Is the Federal Reserve (Fed) making a similar mistake to the one it made in 1936-1937? If you recall, the Fed during this time doubled the required reserve ratio under the mistaken belief that it would reign in what appeared to be an inordinate buildup of excess reserves. The Fed was concerned these funds could lead to excessive credit growth in the future and decided to act preemptively. What the Fed failed to consider was that the unusually large buildup of excess reserves was the result of banks insuring themselves against a replay of the 1930-1933 banking panics. So when the Fed increased the reserve requirements, the banks responded by cutting down on loans to maintain their precautionary level of excess reserves. As a result, the money multiplier dropped and the money supply growth stalled as seen in the figure below.

.  .  .

Now in 2008 the Fed did not suddenly increased reserve requirements, but it did just start paying interest on excess reserves. The Fed, then, just as it did in 1936-1937 has increased the incentive for banks to hold more excess reserves. As a result, there has been a similar decline in the money multiplier and the broader money supply (as measured by MZM) which I documented yesterday. If the Fed’s goal is to stabilize the economy, then this policy move appears as counterproductive as was the reserve requirement increase in 1936-1937.

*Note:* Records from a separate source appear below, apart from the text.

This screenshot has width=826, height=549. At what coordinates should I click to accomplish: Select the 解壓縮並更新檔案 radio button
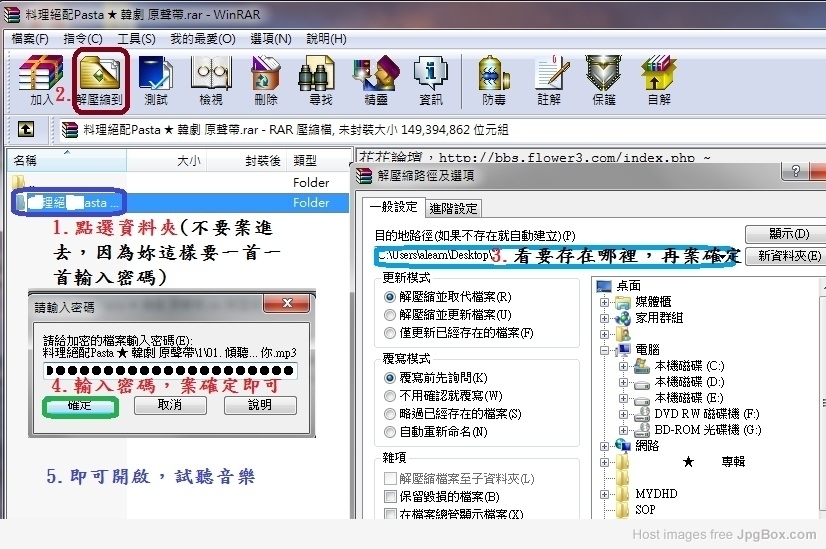tap(391, 315)
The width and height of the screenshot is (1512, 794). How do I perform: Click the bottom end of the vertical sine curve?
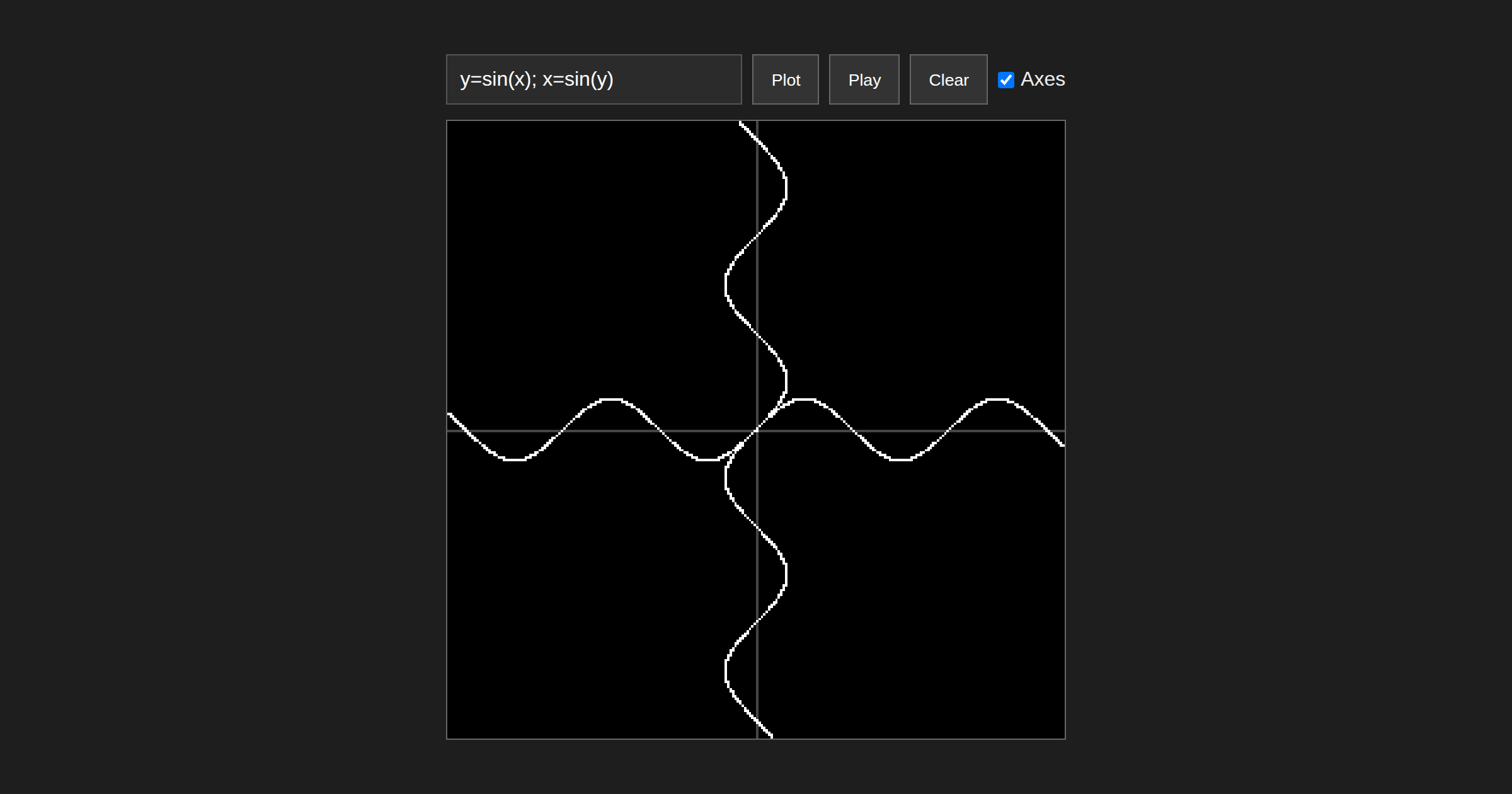tap(770, 735)
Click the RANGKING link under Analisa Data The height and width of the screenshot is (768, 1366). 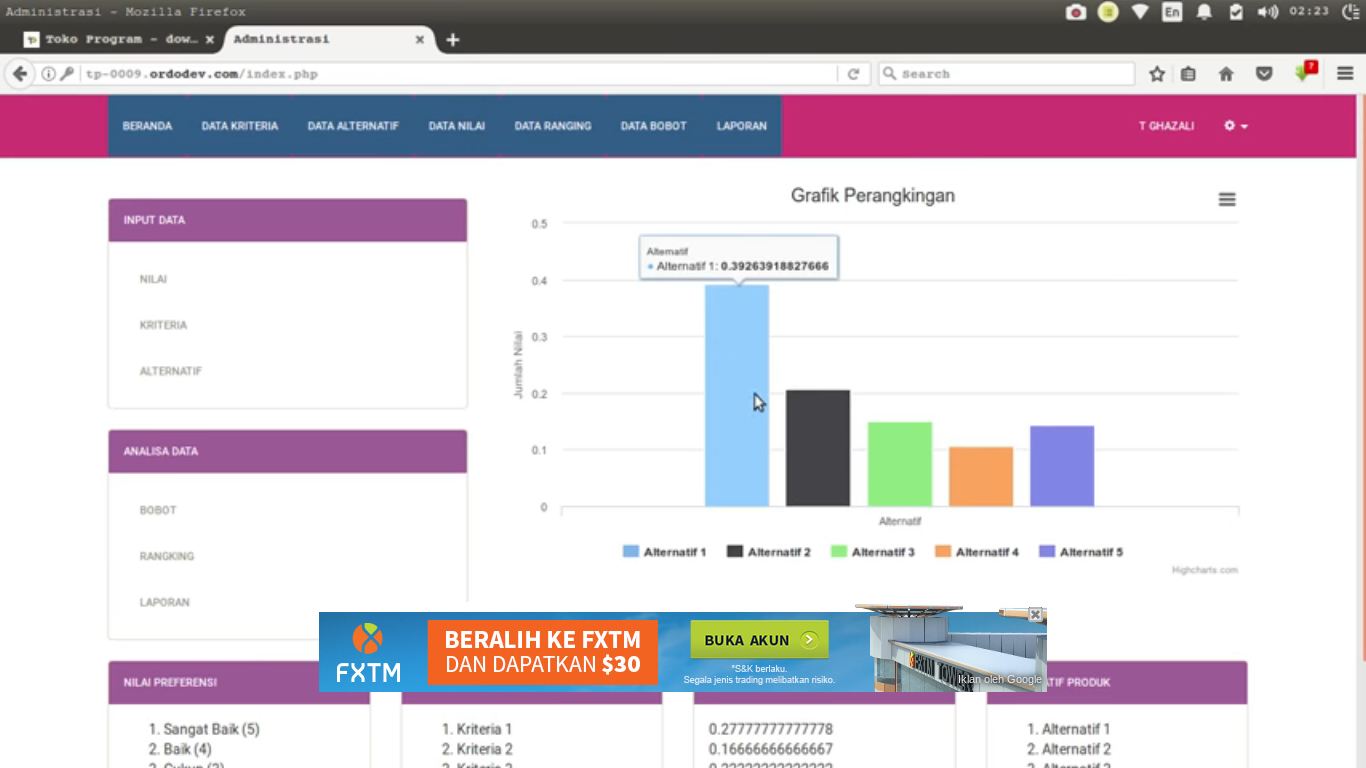point(167,556)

David says that in retrospect he thinks that Fed policy went off course even earlier, in the middle of 2008. Speaking for myself, I didn’t really become aware of the problems with monetary policy until September 2008, after the Fed refused to cut rates despite plunging TIPS spreads.  In retrospect, money became much too tight a couple of months earlier.

Because of data lags, it’s not always possible to predict a recession until the recession is already well underway.  During the past three recessions, a consensus of economists didn’t predict a recession until about 6 months in.  That’s right, not only are macroeconomists unable to forecast, we are also unable to nowcast.

This is why NGDPLT is so important. Under a level targeting regime, the market tends to prevent sharp drops in NGDP from occurring in the first place.  Under NGDPLT, the economy would not have fallen as sharply in late 2008, partly because level targeting would have prevented a steep plunge in asset prices, and partly because current AD is heavily dependent on future expected AD.  If you keep future expected AD rising along a 5% growth path, current AD will not fall very far during a banking crisis.

There was also some discussion of the shortage of safe assets.  Two questions came to mind:

1.  Does this theory imply that risk spreads should have widened in recent years, as the demand for T-bonds has increased faster than the demand for riskier bonds?

2.  Has this in fact occurred, and if so to what extent?